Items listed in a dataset
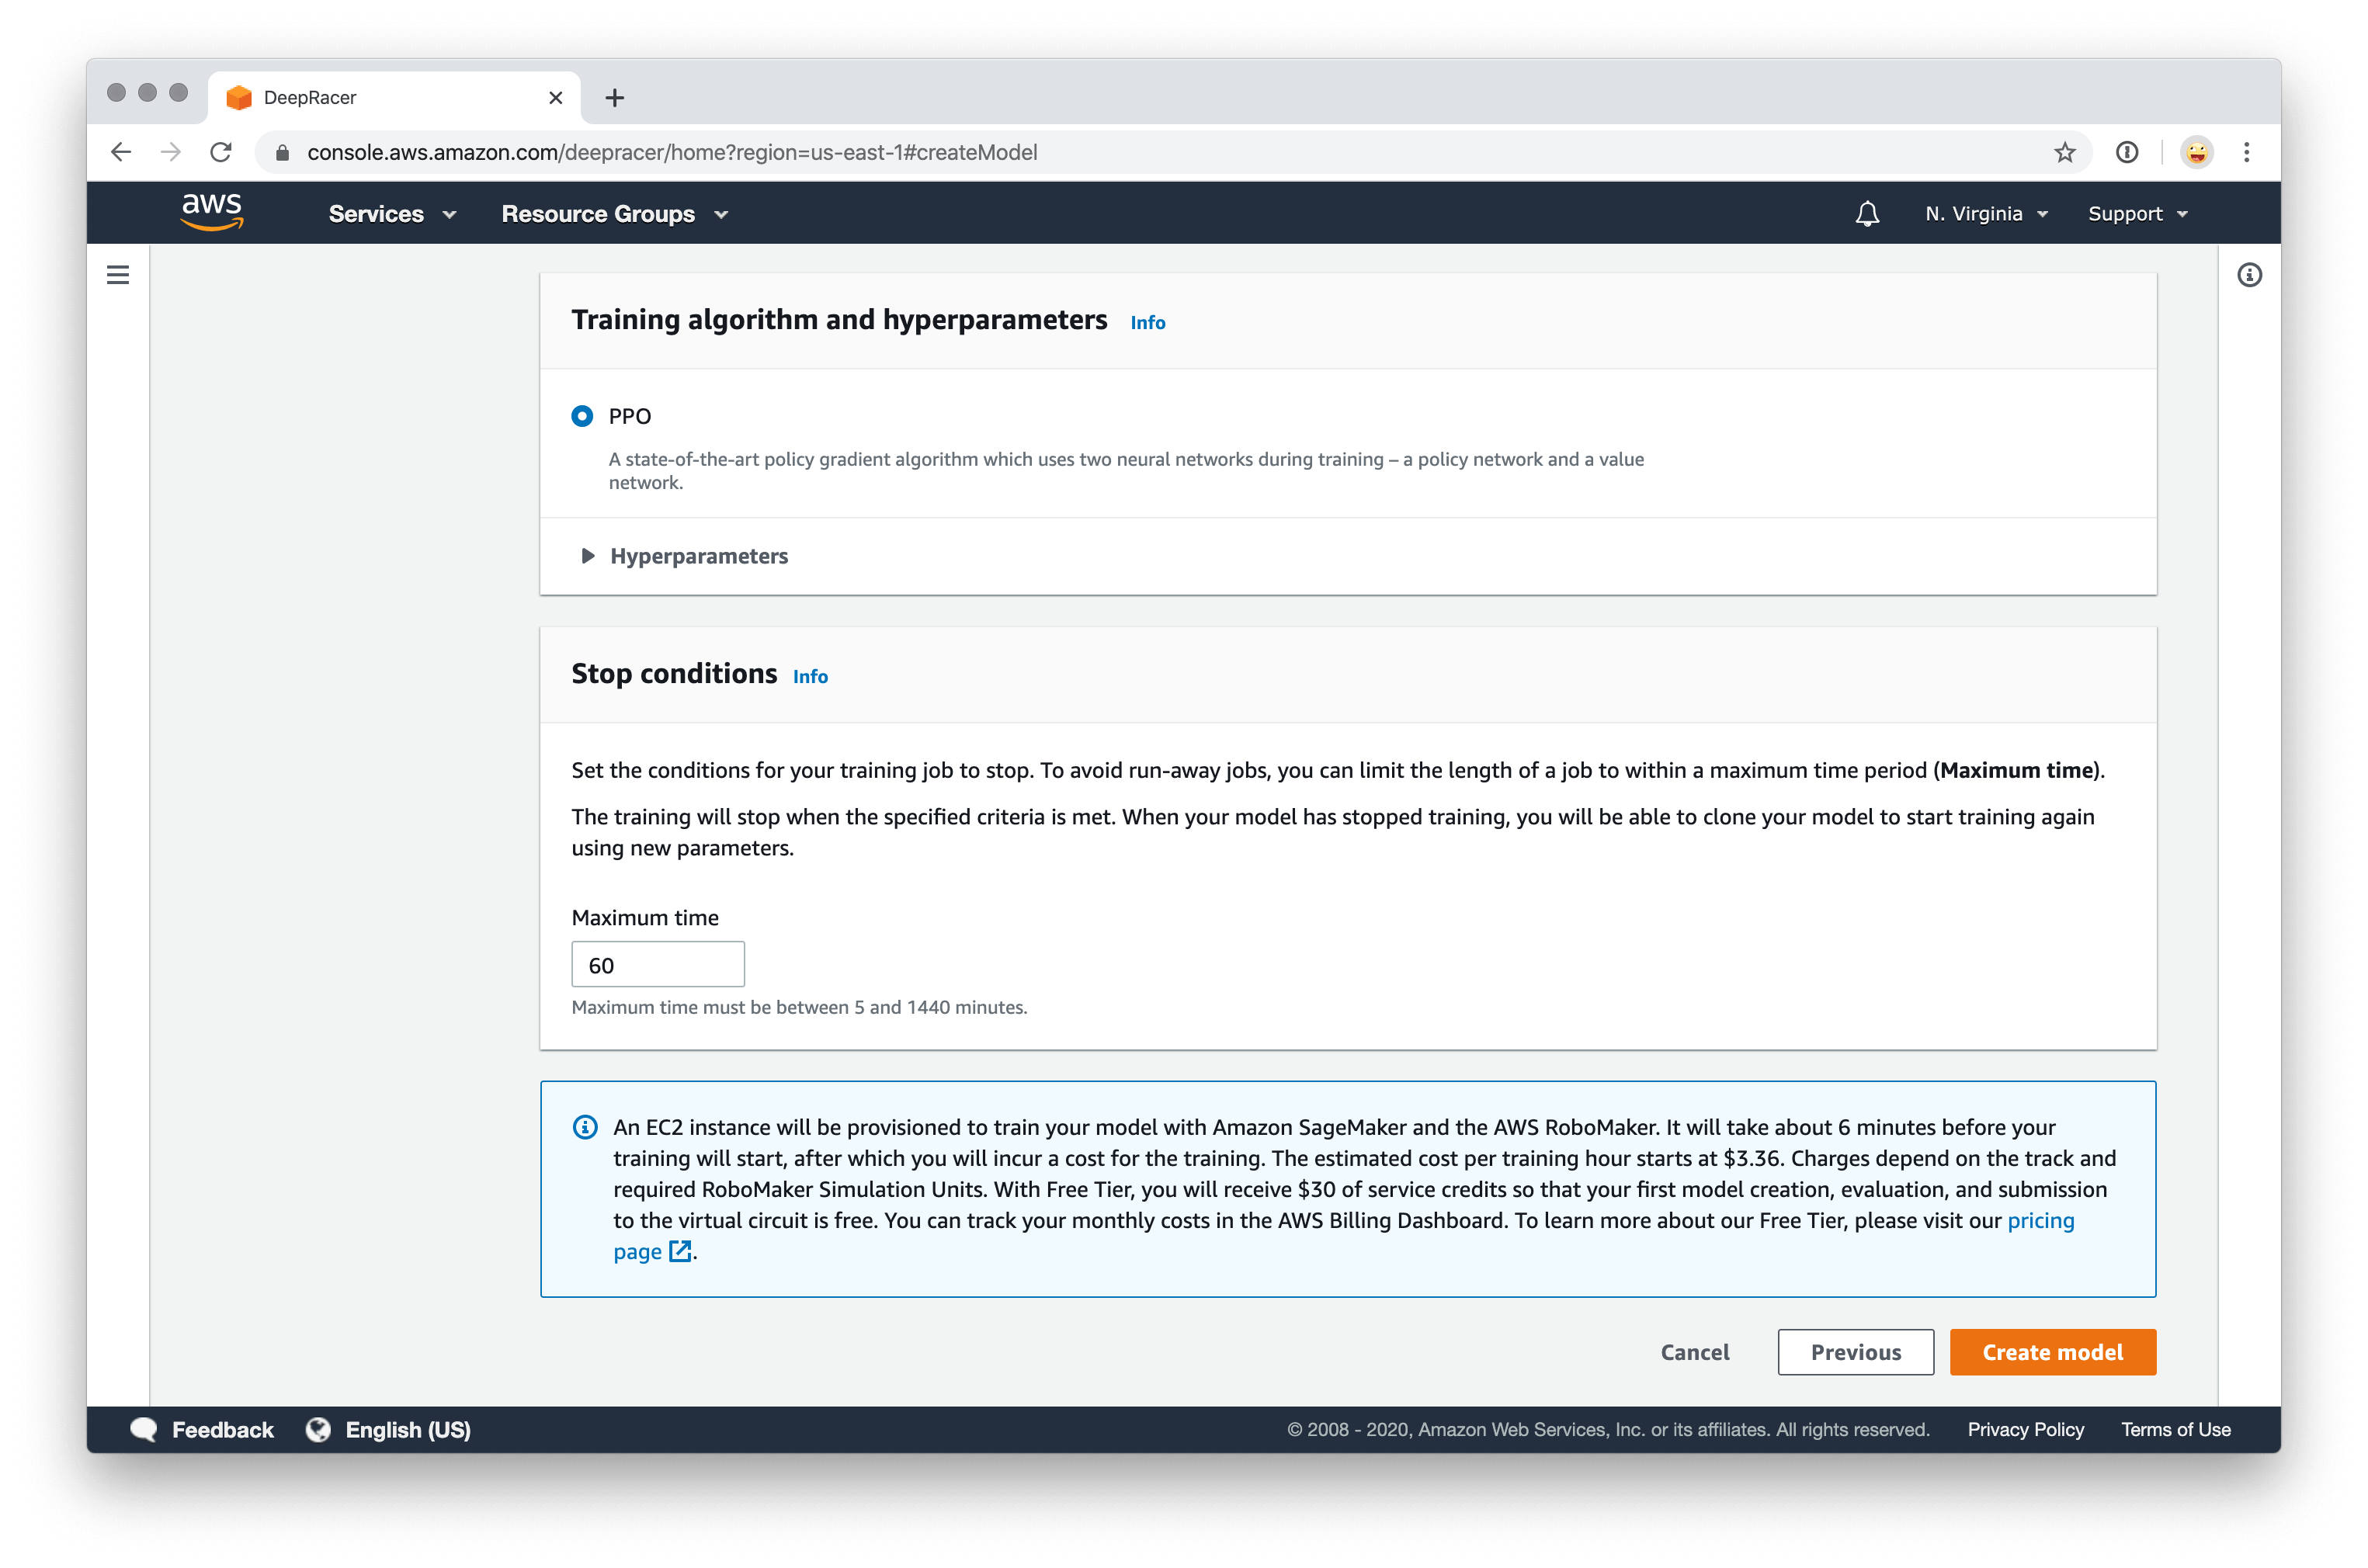
Task: Reload the page with refresh icon
Action: tap(221, 152)
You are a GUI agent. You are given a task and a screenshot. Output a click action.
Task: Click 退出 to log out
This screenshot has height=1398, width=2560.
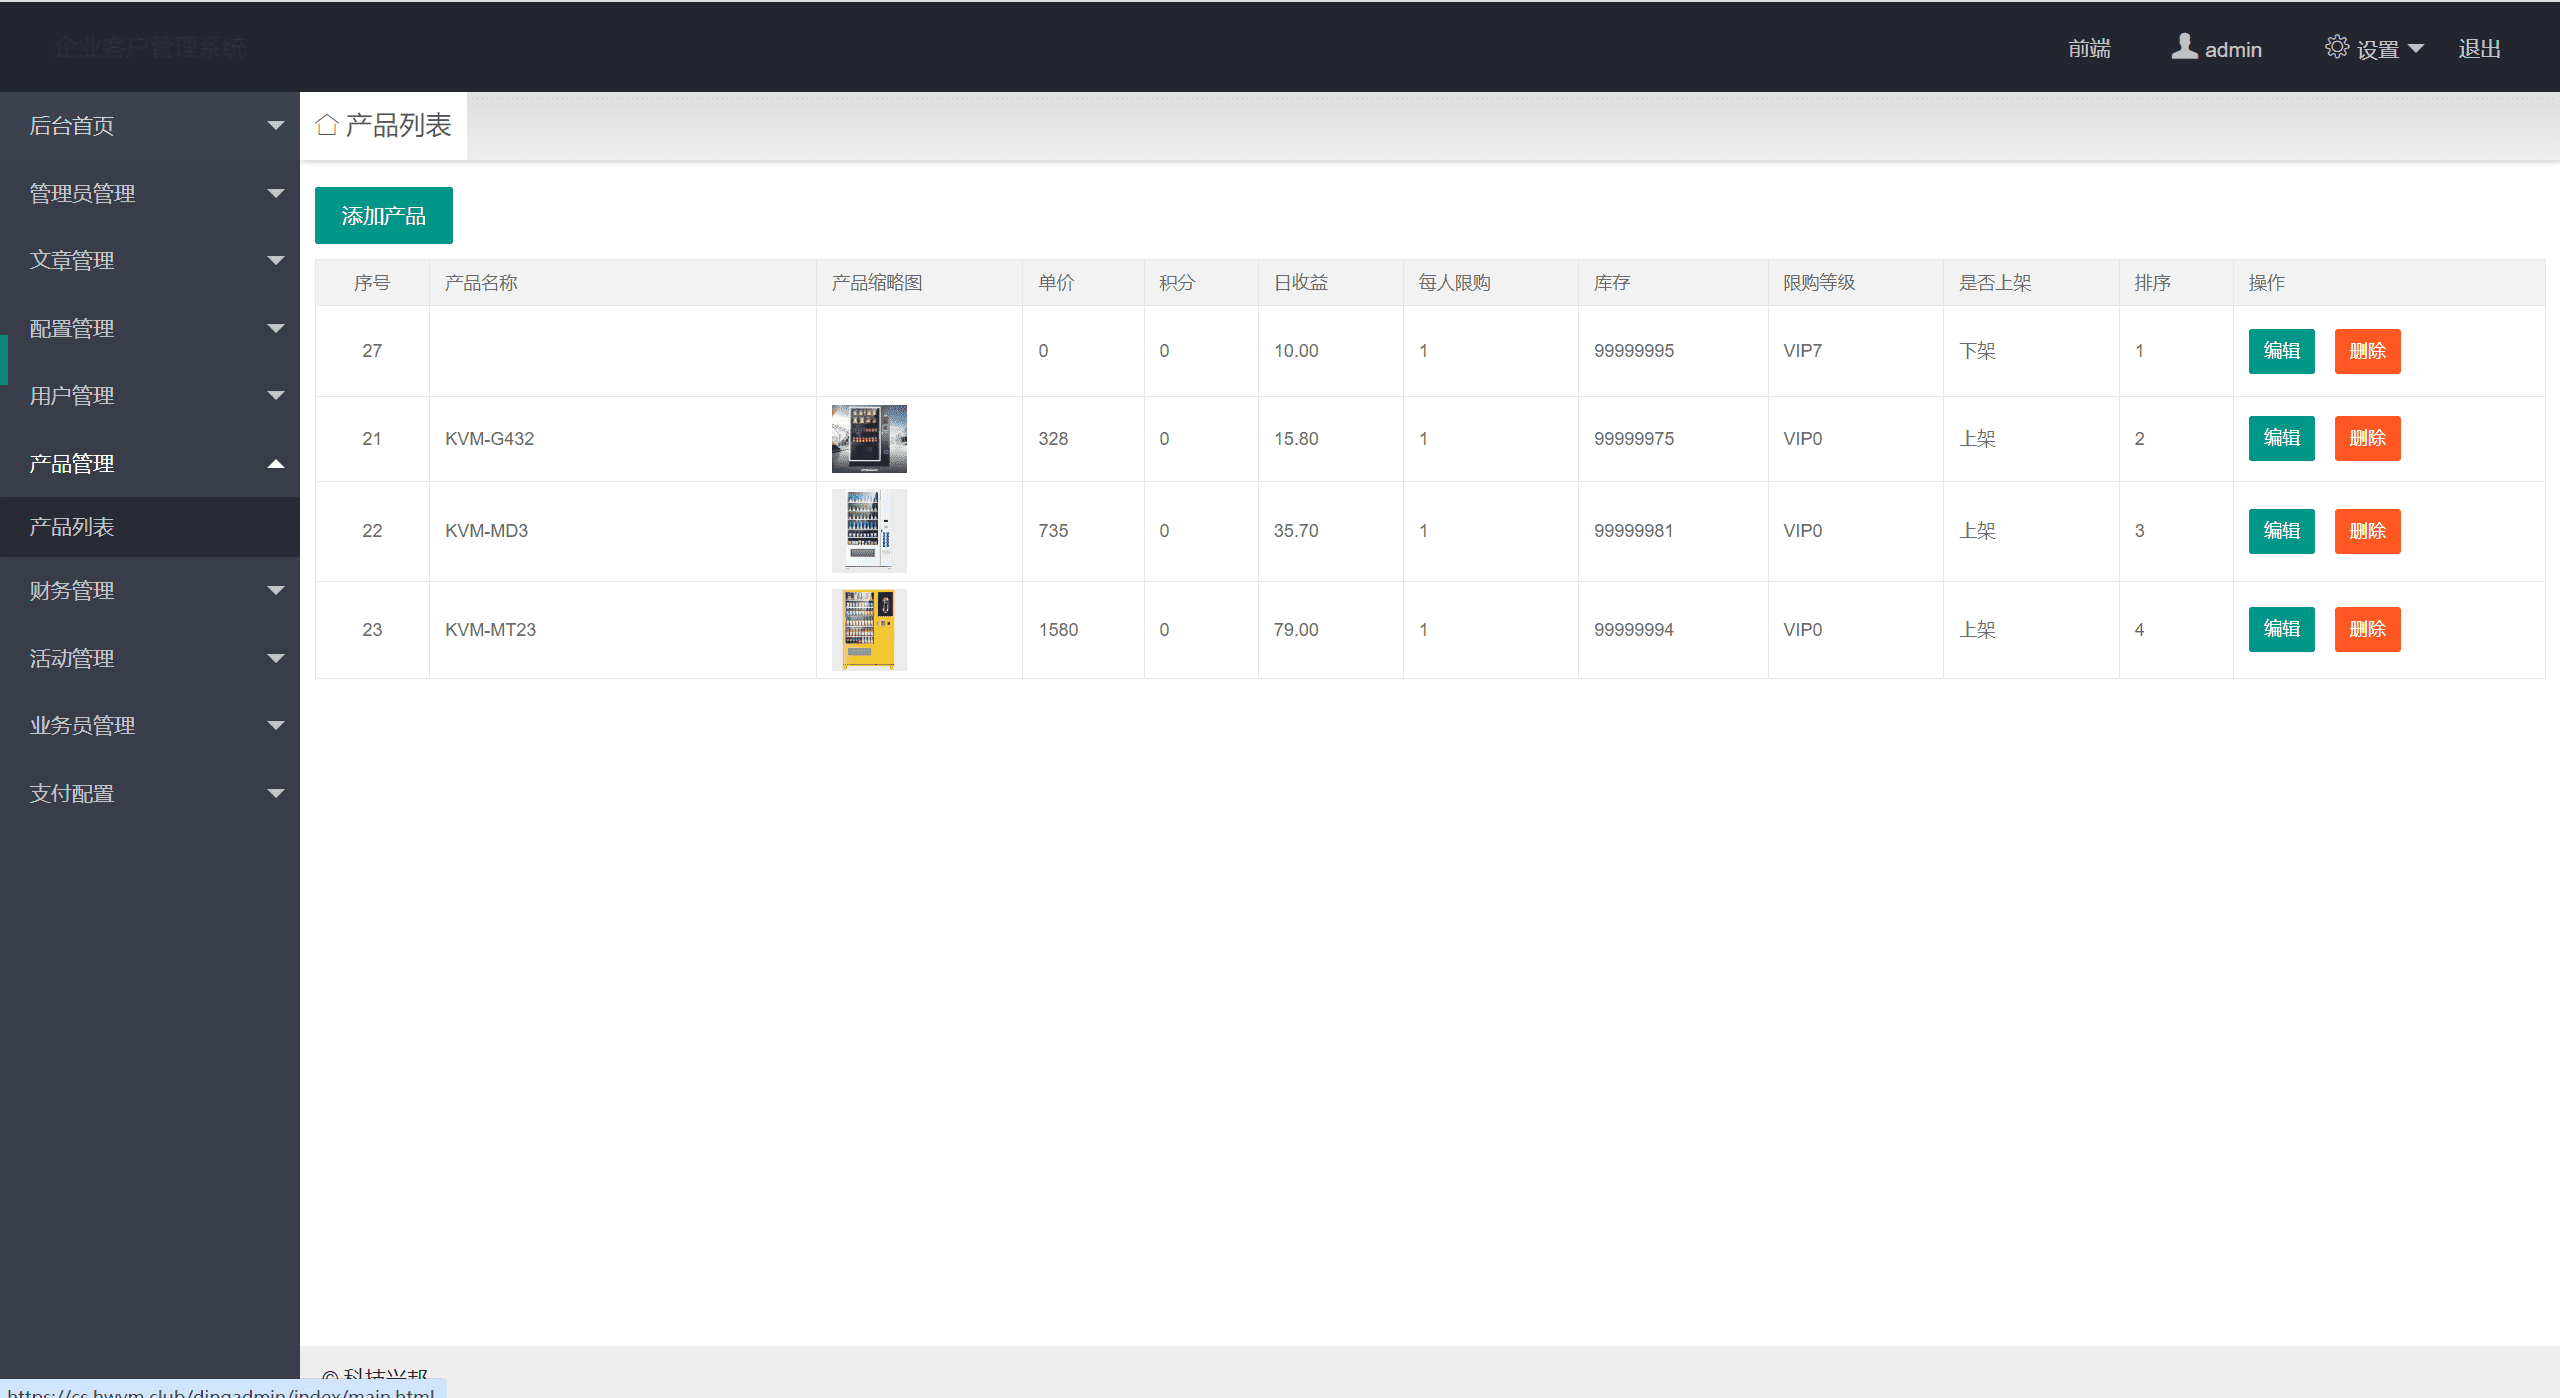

**EXERCISE DETAILS**
The line containing "You are a GUI" and every line after it, up to the last line of the data, should be returned exactly, without the pictures.

**RESPONSE**
You are a GUI agent. You are given a task and a screenshot. Output a click action.
Task: Click 退出 to log out
This screenshot has height=1398, width=2560.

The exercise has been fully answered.